Silent data corruption on AMD servers
One of my readers, Yusuf Goolamabbas, let me know about a nasty silent data corruption on AMD servers with 4GB or more of RAM running Linux. Yikes! This is the sort of thing that keeps me up at night. Yusuf linked me to two bugs on the subject, one at kernel.org and another at Red Hat.
Lots of servers from a variety of manufacturers seem to be affected. It looks like a combination of some problem with Nvidia’s hardware (I’m not an expert, so maybe it’s AMD’s fault, but it doesn’t sound that way to me) and the Linux kernel not doing stuff properly with GART pages. Other OSes don’t seem to be affected, either because they don’t use the hardware iommu or they do things correctly in the first place.
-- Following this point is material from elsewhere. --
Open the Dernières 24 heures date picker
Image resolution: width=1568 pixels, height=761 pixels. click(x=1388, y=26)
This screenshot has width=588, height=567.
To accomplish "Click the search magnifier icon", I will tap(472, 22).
One sucky thing? Apparently Red Hat’s fix isn’t out yet for RHEL5 or RHEL4. Ugh. You can force the kernel to use software iommu instead, but I’m glad I’m not affected.
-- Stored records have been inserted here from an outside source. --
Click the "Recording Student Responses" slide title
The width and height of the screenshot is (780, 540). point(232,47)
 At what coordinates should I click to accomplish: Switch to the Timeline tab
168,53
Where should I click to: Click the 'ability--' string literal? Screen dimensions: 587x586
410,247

Most of our servers have over 4GB of RAM, and as you know doubt know, we’re pretty in love with our SunFire x2200 servers, most of which have 4GB – 32GB of RAM. So I fired off a frantic email late last night to Sun, asking them if our servers have the problem.
The good news? They don’t! Whew. Maybe I’ll get some sleep tonight… 🙂
FYI, there are some Sun servers (and plenty from every other vendor, too) that are affected. Here’s a link to Sun Alert 102790 with more info. Sun was also good enough to send along info on a similar-sounding, but different, issue in Sun Alert 102323.
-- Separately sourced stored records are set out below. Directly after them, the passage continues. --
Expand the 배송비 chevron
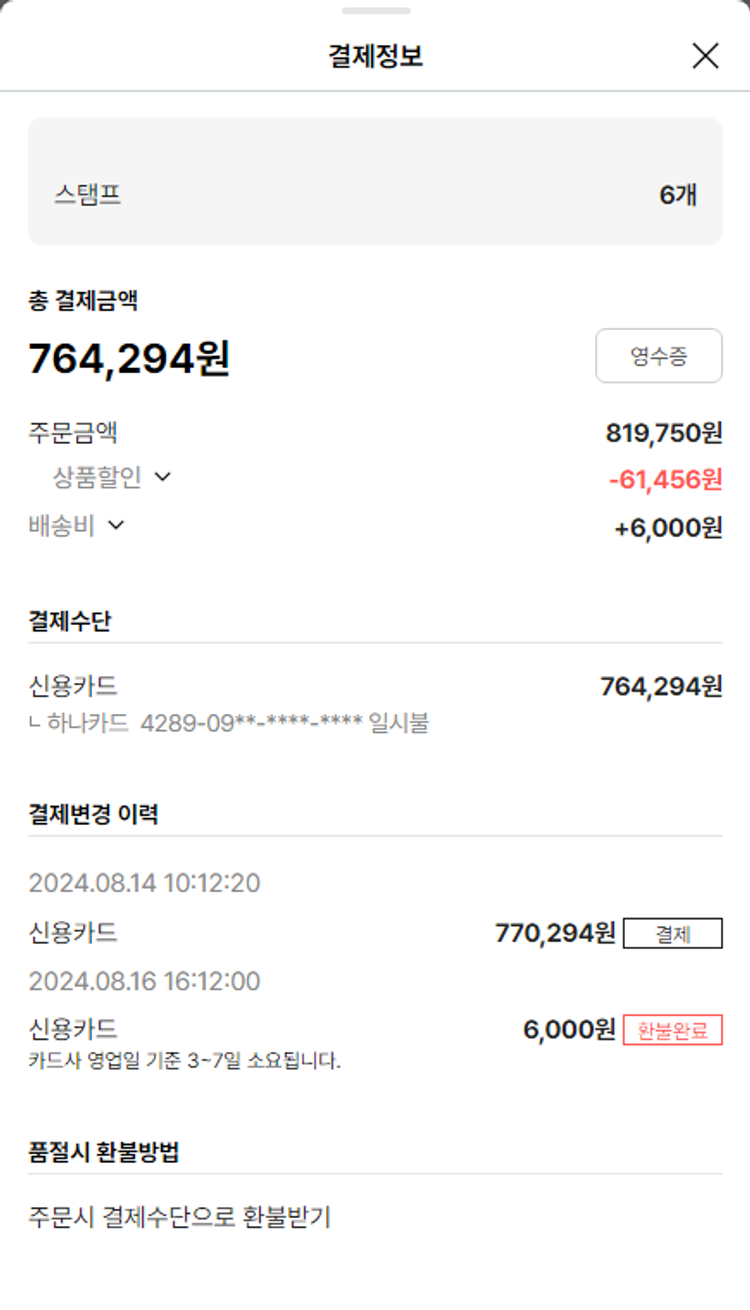Viewport: 750px width, 1310px height. tap(116, 525)
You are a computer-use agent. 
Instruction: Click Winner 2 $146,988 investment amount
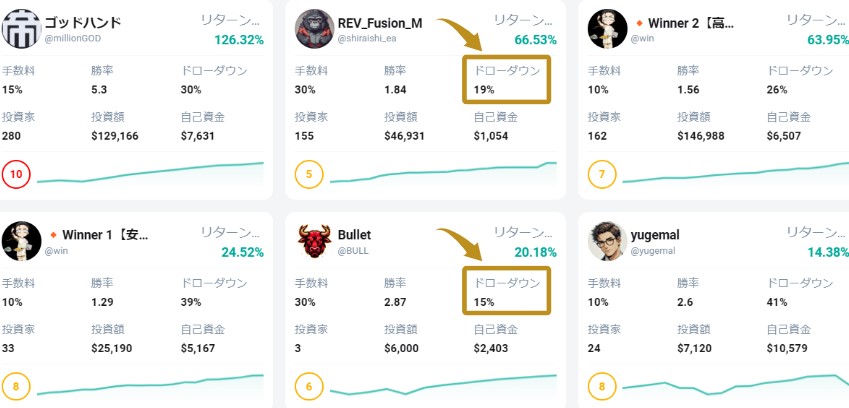[700, 135]
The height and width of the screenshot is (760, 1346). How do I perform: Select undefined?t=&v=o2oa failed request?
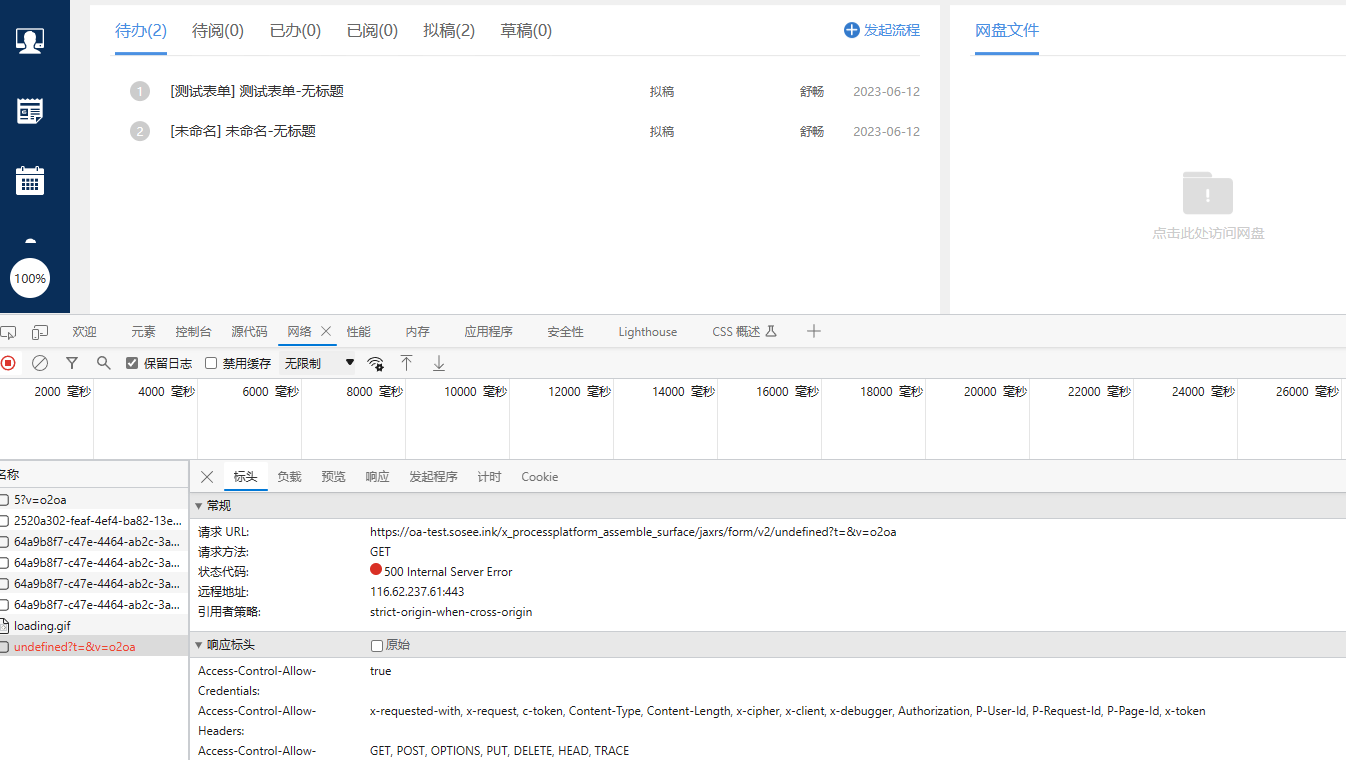coord(75,647)
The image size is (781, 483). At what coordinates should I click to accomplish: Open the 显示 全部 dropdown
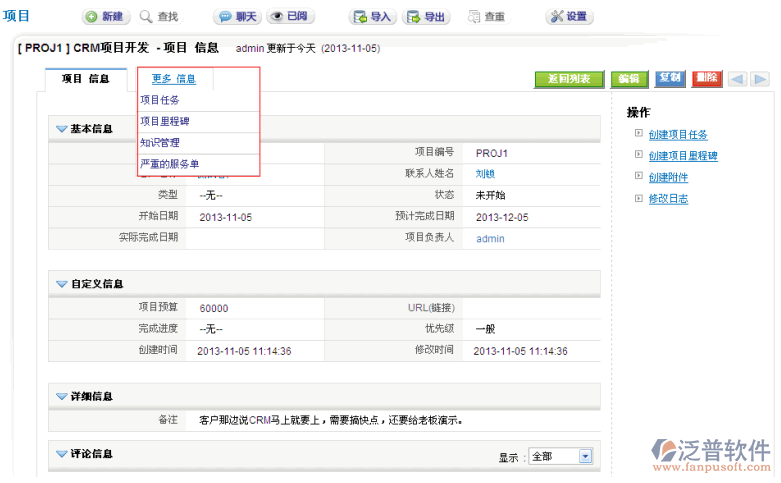coord(561,457)
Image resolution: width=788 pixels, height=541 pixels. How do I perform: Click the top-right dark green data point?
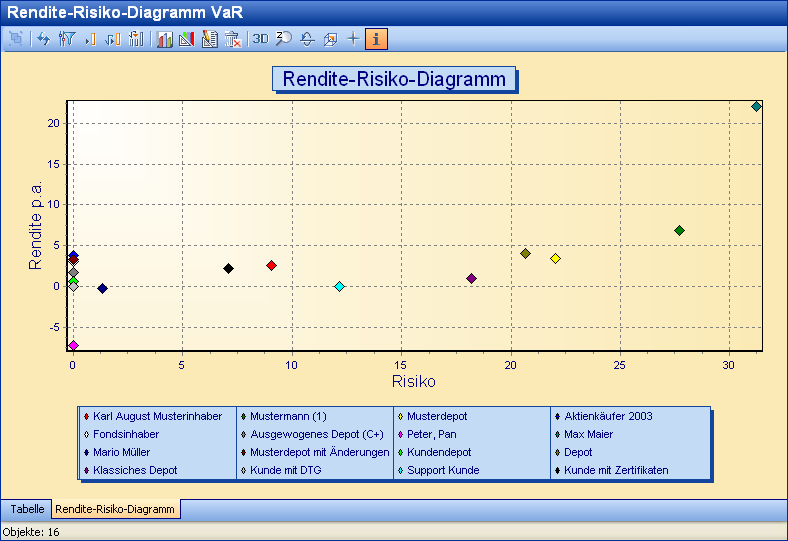coord(756,107)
My next question for Sun will be about how ZFS would handle silent data corruption like this, since it’s supposed to be quite resilient to strange hardware behavior. My bet is that this is likely outside of the scope of things ZFS can detect and avoid (I think it’s awesome at read error detection, but I’m not sure how it could tell that a write doesn’t contain the right data. But then, I’m not as smart as they are🙂 )
Anyway, hope this info helps some of you out. I know I’d want to know about this stuff.